**Activity:** Find the line containing "About Us (753, 16)" in the entries below. Reproduce that line and each one after it to the end, exactly, with no other lines.

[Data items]
########################################

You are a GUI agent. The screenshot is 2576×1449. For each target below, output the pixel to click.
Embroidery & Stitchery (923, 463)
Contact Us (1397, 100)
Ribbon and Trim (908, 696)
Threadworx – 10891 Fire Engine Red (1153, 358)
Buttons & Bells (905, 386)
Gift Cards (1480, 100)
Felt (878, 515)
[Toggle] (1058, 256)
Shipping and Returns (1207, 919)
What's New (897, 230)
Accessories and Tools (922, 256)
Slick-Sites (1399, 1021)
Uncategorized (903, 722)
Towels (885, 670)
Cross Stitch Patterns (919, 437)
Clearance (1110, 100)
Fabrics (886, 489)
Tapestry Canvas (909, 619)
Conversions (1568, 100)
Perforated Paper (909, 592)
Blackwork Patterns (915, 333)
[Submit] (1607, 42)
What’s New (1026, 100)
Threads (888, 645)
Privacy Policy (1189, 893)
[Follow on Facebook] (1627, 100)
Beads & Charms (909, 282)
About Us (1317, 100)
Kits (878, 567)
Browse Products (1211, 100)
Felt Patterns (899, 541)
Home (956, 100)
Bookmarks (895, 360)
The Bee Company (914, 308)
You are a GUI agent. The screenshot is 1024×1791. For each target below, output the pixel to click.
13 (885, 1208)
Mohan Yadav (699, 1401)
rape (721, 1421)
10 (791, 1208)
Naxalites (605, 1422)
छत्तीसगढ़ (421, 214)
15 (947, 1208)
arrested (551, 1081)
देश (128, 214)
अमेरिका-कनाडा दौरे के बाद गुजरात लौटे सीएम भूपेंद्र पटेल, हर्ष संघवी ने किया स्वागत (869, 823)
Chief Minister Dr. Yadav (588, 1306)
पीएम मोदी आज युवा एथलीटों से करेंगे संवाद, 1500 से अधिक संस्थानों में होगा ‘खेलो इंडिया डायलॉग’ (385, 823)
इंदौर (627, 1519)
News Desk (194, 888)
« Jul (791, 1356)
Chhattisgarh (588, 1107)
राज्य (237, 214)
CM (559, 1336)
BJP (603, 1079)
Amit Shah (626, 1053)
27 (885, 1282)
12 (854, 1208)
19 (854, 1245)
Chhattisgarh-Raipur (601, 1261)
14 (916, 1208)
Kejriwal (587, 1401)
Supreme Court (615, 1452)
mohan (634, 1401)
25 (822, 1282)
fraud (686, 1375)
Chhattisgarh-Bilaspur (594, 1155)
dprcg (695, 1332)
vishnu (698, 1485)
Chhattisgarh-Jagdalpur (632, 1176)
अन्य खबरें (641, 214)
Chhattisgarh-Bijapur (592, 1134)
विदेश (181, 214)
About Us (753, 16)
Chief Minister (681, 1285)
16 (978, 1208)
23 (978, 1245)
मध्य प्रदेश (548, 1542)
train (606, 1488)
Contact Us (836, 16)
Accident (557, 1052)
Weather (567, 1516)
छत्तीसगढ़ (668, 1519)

########################################

**Task result:**
About Us (753, 16)
Chief Minister (681, 1285)
16 (978, 1208)
23 (978, 1245)
मध्य प्रदेश (548, 1542)
train (606, 1488)
Contact Us (836, 16)
Accident (557, 1052)
Weather (567, 1516)
छत्तीसगढ़ (668, 1519)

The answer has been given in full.